イエスはこのように話してから、先に立って進み、エルサレムに上って行かれた。 そして、「オリーブ畑」と呼ばれる山のふもとにあるベトファゲとベタニアに近づいたとき、二人の弟子を使いに出そうとして、 言われた。「向こうの村へ行きなさい。そこに入ると、まだだれも乗ったことのない子ろばのつないであるのが見つかる。それをほどいて、引いて来なさい。 もし、だれかが、『なぜほどくのか』と尋ねたら、『主がお入り用なのです』と言いなさい。」
使いに出された者たちが出かけて行くと、言われたとおりであった。 ろばの子をほどいていると、その持ち主たちが、「なぜ、子ろばをほどくのか」と言った。 二人は、「主がお入り用なのです」と言った。 そして、子ろばをイエスのところに引いて来て、その上に自分の服をかけ、イエスをお乗せした。
イエスが進んで行かれると、人々は自分の服を道に敷いた。 イエスがオリーブ山の下り坂にさしかかられたとき、弟子の群れはこぞって、自分の見たあらゆる奇跡のことで喜び、声高らかに神を賛美し始めた。 「主の名によって来られる方、王に、祝福があるように。天には平和、いと高きところには栄光。」
(聖書 ルカによる福音書19章28-38節 )
ある日、知らないオジサンたちがやってきて、家の前に置いてある、あなたのピカピカの新車を持っていこうとしたら、あなたはどうするでしょうか。 そして、その人たちが「主(神様)がお入り用なのです。
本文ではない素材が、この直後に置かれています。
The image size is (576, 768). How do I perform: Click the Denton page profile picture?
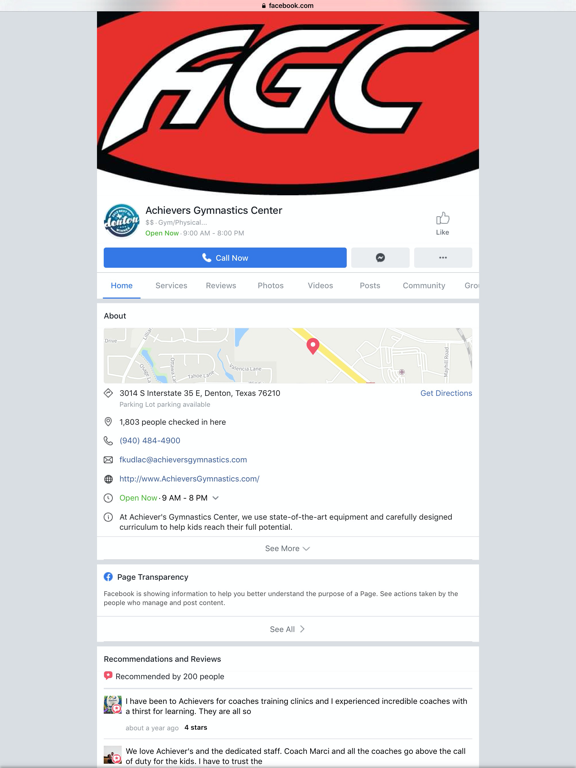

」と言ったとしたら、どうするでしょうか。
イースター(復活日)の1週間前の日曜日、イエス・キリストがエルサレムに入城されたときのエピソードです。 弟子たちはイエス様の言葉通りに村へ行き、まだ誰も乗ったことのない子ロバを見つけ、手綱を解こうとしました。 すると案の定、持ち主たちがとがめ立てしました。弟子たちは言いました「主がお入り用なのです。」
ロバの持ち主たちはロバを差し出しました。そして、村の人たちに「主がやってこられた」と触れ回り、 みなが街道にやってきて自分たちの服を道に敷いたのです。
「昔の人は素朴で信心深かった」とお考えかもしれません。でも、ロバを差し出したことも、群衆がイエスのためにしたことも 「自分の見たあらゆる奇跡のことで喜び」と書いてあるとおり、弟子たちにとってはとても不思議で異常なことに映ったのです。 たぶん「ロバを黙って持っていくなんて、まるで馬ドロボーじゃないか。」とか、 「『主がお入り用』と言ったからといって、そう易々と信じて渡してくれるものか。」と思っていたのでしょう。 でも、イエス様のおっしゃった通りに事が進んだのです。 それだからこそ弟子たちはイエスをキリスト(メシヤ=救い主)と確信し、詩編歌を高らかに賛美し、救い主の到来を喜んだのです。